Tanya Abovich was born and brought up in the town of Vinnitsa in western Ukraine (the birthplace among others of the artist Marc Chagall). She grew up in a family that in no way concealed their Judaism (“I knew I was Jewish from my early childhood” she says), although very few consciously Jewish elements marked her family. She remembers hamentaschen at Purim and Hanuka gelt and her grandparents spoke Yiddish (which she understands). Christmas was not celebrated but there was no Jewish observance to speak of.
The stunningly attractive raven-haired 28 year-old graduated from the Pedagogical University of Vinnitsa in philology, linguistics and cognitive science and is currently completing her PhD. The epiphany occurred when she heard about and was invited to join a Birthright visit to Israel.
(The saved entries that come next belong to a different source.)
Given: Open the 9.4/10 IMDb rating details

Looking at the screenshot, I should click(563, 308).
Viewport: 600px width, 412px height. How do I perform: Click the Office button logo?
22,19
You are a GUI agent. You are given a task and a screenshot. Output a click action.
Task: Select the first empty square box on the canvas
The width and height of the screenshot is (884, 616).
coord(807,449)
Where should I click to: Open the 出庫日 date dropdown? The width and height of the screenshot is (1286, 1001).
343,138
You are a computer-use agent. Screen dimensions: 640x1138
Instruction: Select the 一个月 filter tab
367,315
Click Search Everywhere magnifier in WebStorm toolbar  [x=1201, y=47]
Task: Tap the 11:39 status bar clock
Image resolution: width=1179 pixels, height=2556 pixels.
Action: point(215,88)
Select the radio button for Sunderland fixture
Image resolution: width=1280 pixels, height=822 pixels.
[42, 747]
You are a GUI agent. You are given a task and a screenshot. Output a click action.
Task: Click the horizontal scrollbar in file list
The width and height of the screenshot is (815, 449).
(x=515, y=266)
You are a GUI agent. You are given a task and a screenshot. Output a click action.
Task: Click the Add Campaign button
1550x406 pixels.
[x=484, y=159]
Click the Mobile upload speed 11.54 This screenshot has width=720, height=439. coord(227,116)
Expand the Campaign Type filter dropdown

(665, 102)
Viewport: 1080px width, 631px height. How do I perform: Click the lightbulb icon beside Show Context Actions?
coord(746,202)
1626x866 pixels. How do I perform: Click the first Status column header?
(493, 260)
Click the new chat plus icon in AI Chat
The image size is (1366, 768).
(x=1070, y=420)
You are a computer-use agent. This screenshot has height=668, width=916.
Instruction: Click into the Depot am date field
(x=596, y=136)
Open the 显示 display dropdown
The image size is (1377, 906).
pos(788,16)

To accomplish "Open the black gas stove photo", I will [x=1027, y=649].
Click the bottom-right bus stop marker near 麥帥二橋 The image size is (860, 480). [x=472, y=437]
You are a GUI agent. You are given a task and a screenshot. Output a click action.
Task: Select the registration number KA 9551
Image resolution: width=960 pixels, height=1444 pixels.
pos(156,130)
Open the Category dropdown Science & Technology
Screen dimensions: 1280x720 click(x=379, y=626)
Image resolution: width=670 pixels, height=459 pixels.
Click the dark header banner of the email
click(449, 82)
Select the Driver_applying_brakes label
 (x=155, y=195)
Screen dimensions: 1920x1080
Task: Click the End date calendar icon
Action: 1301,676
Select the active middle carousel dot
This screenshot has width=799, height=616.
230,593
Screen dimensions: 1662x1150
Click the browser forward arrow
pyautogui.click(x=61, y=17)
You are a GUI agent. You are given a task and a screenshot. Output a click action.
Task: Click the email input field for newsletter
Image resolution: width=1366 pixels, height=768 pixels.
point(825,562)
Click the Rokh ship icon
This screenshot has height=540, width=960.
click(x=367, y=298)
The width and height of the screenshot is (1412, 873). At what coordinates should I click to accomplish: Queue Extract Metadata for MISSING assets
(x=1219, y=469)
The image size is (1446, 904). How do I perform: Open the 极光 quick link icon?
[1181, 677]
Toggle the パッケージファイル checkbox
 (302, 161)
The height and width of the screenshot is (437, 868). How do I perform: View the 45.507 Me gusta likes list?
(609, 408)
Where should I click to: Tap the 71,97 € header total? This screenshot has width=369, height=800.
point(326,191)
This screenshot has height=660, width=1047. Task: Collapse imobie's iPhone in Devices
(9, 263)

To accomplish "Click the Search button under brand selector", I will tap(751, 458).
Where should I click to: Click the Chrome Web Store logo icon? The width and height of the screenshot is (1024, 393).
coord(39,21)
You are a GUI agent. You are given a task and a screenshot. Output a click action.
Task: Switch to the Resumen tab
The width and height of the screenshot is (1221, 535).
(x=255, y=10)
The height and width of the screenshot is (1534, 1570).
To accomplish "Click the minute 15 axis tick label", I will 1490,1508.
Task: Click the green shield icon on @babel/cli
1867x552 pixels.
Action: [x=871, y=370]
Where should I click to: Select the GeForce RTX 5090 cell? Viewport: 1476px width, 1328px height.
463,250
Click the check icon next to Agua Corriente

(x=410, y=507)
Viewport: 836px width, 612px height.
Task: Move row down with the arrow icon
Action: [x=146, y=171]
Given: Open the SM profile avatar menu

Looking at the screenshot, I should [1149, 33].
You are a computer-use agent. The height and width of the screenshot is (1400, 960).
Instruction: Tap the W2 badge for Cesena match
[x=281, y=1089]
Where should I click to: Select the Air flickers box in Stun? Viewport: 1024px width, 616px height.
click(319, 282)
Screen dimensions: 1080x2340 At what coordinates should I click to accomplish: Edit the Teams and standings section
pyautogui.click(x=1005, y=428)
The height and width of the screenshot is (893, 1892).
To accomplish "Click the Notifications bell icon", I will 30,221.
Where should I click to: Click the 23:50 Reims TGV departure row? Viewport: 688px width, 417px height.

She says, “The person who invented Birthright is a genius. You take a group of some 40 youngsters and they become your own private family. After my first exposure to Israel I realized that I wanted to create my own circle of Jewish togetherness. I felt bigger than the sum of my parts and I wanted to hold onto this connection. It is difficult to love a food before you taste it, but once tasted, never forgotten. Jewish history is embedded in our collective memory. To access it you must taste it even if the taste is sometimes bittersweet.”
Before Birthright she had thought that being a Jewish activist or professional was rather shameful and embarrassing. But back in Vinnitsa with her new found passion, she launched a regular monthly television program called Mishpacha on the local television station, which ran for five years with her as editor and presenter, attracting a large Jewish audience and was very popular with non-Jewish viewers. In 2012, she received a phone call from Osik Akselrud, the regional director of Hillel in Eastern Europe and director of the All-Ukrainian Jewish Congress. As a result of the call she was appointed director of Hillel in Kiev, the country’s capital, which serves the city’s Jewish population of some 50,000 people. She says, “I wanted to create a unique environment where every student can negotiate his or her own path. It doesn’t matter where the path leads, as long as it is a Jewish path.” Asked the inevitable question leading from that, she says that her own path might take her to Israel. Meanwhile she sums up her priorities differently: “My life’s mission is to be a good mother.”